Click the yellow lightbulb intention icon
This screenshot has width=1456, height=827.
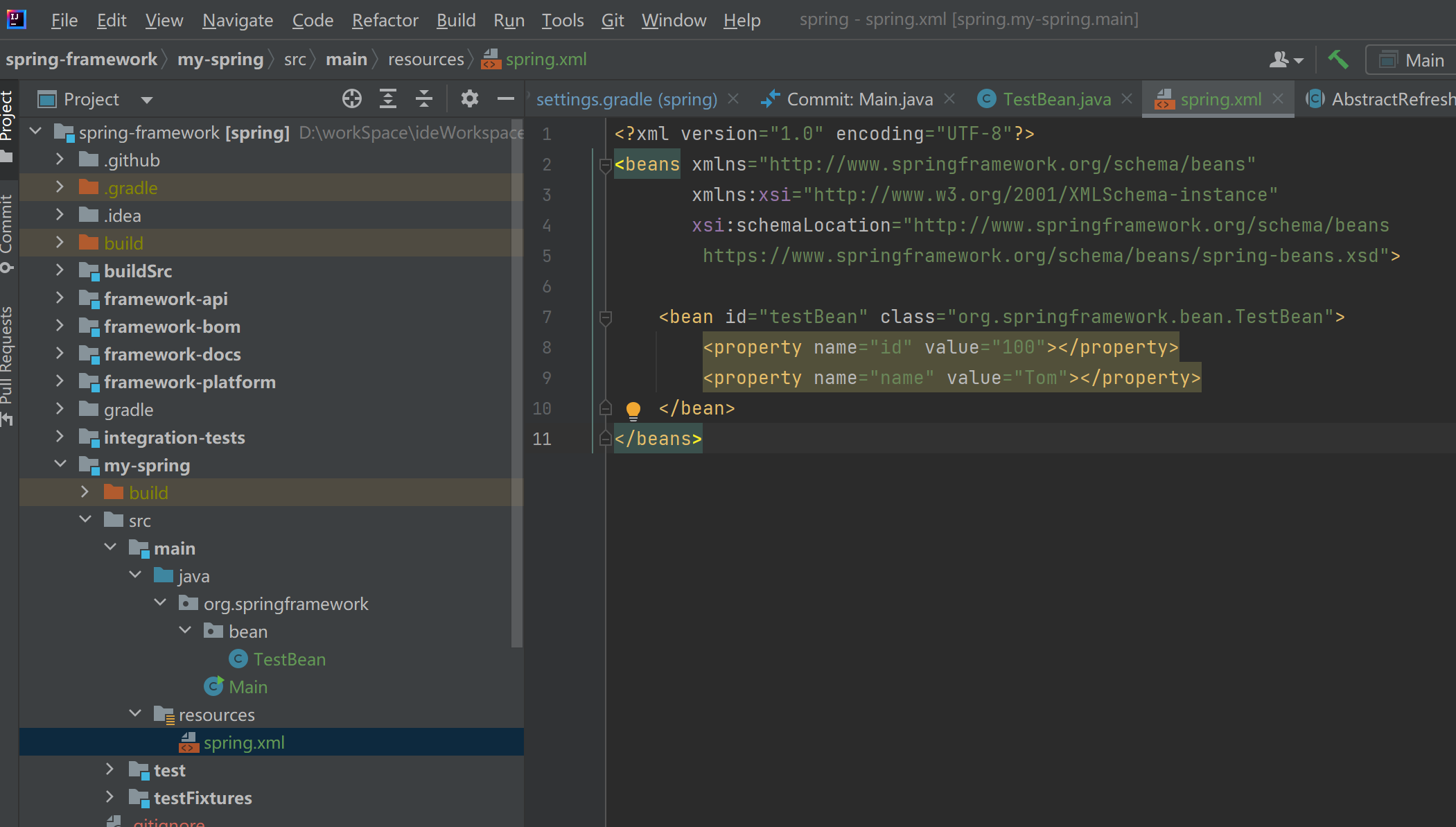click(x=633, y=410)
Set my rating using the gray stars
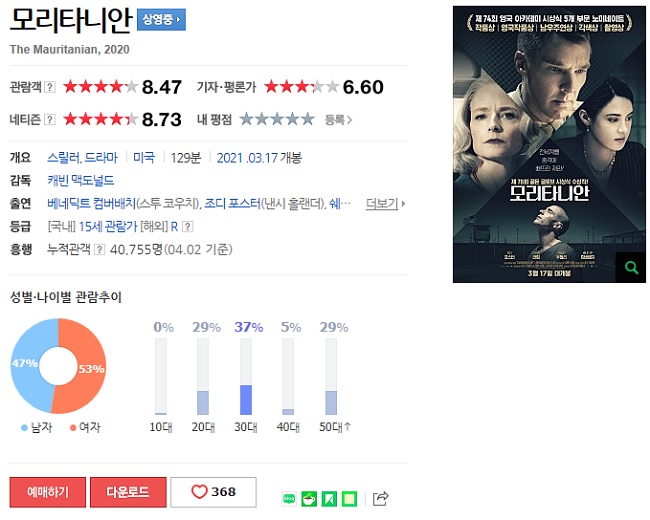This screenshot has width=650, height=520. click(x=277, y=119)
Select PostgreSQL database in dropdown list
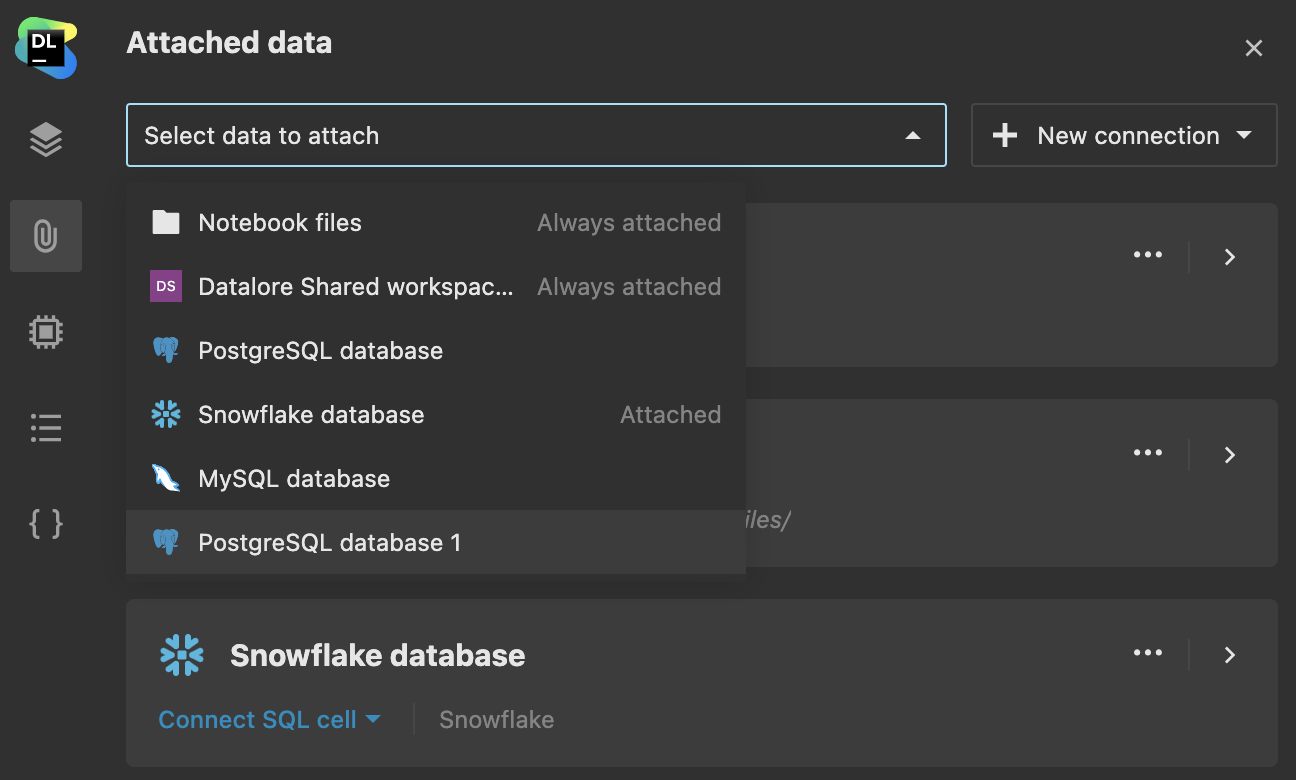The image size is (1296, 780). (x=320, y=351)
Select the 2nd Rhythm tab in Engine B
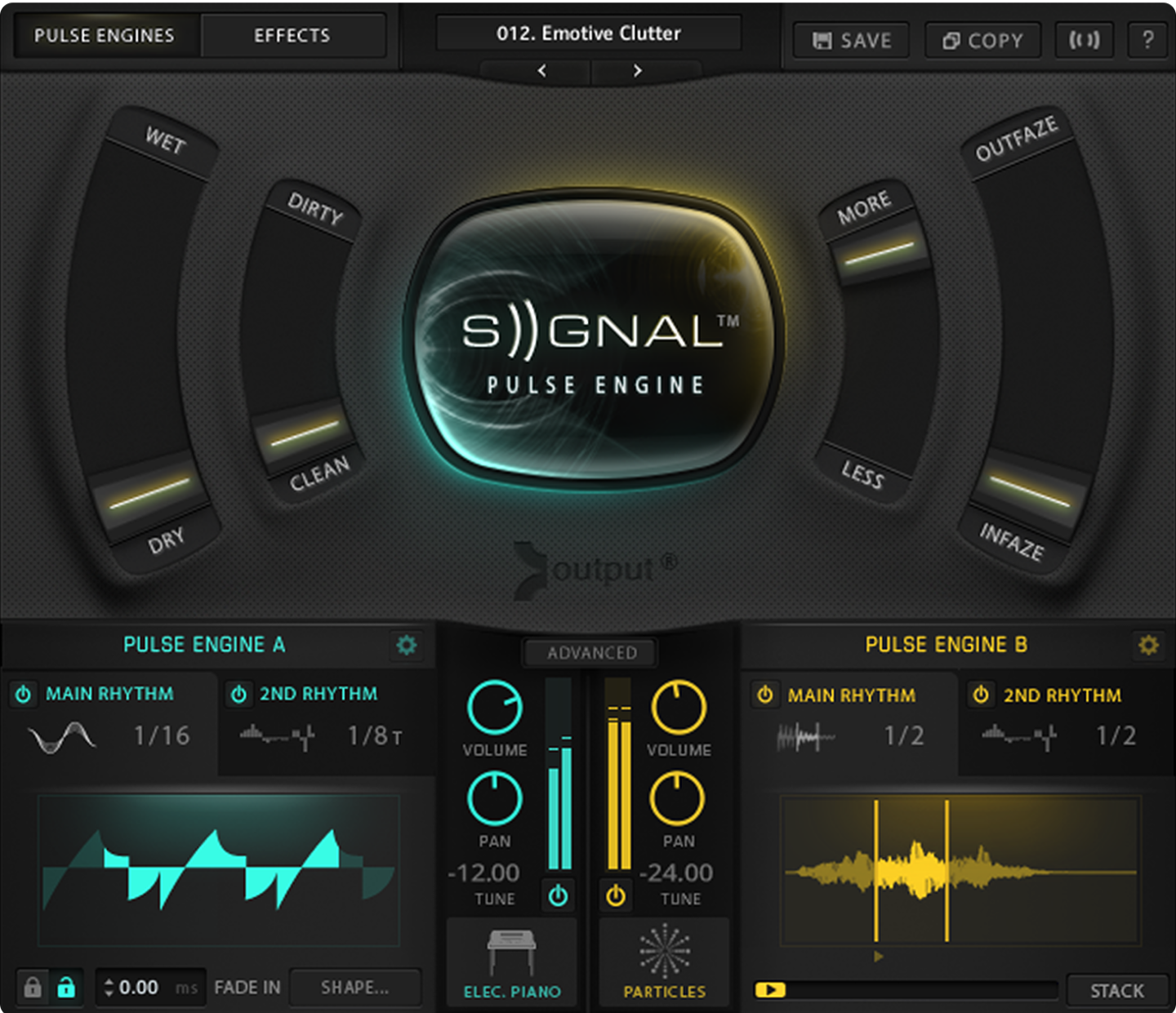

**Exercise**
Exactly repeat every line from the line that includes "This screenshot has width=1456, height=827." to the end of the listing, and nothing else, leaving pictures out.

**Result below**
This screenshot has width=1456, height=827.
click(x=633, y=410)
Set my rating using the gray stars
This screenshot has width=650, height=520. click(x=277, y=119)
Select PostgreSQL database in dropdown list
The image size is (1296, 780). (x=320, y=351)
Select the 2nd Rhythm tab in Engine B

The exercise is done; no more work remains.